In recent years, smaller and lighter mobile data terminals such as mobile phones, notebook personal computers, and smartphones have been increasingly used and batteries used as driving power supplies therefor have been required to nave higher capacity. Nonaqueous electrolyte secondary batteries, which are charged and discharged in such a manner that lithium ions move between positive and negative electrodes in association with charge and discharge, have high energy density and high capacity and therefore are widely used as driving power supplies for the above mobile data terminals.
Furthermore, the nonaqueous electrolyte secondary batteries are recently attracting attention as driving power supplies for electric vehicles, electric tools, and the like and applications thereof are expected to be further expanded. Such on-vehicle/driving power supplies are required to have high capacity so as to be used for a long time and high power characteristics. Furthermore, particularly in on-vehicle applications, quick charge is increasingly demanded and both high capacity and high regeneration are required to be achieved.

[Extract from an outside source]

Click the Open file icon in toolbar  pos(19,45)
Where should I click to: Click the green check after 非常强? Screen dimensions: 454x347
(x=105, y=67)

Herein, as a method for increasing the capacity and power of a battery, for example, Patent Literature 1 proposes a positive electrode active material for nonaqueous electrolyte secondary batteries. In the positive electrode active material, the Li site occupancy of a Li site in a crystal is regulated to 98.5% or more and the metal site occupancy of a metal site is regulated to 95% to 98%.
On the other hand, Patent Literature 2 suggests that discharge capacity and thermal stability are increased using a positive electrode active material represented by the formula Li1.1+xNiaM1bM2cO2 (where M1 includes at least either of Mo and W, M2 is Mn, −0.07≤x≤0.1, 0.90≤a≤0.98, 0.02≤b≤0.06, and 0.00≤c≤0.06).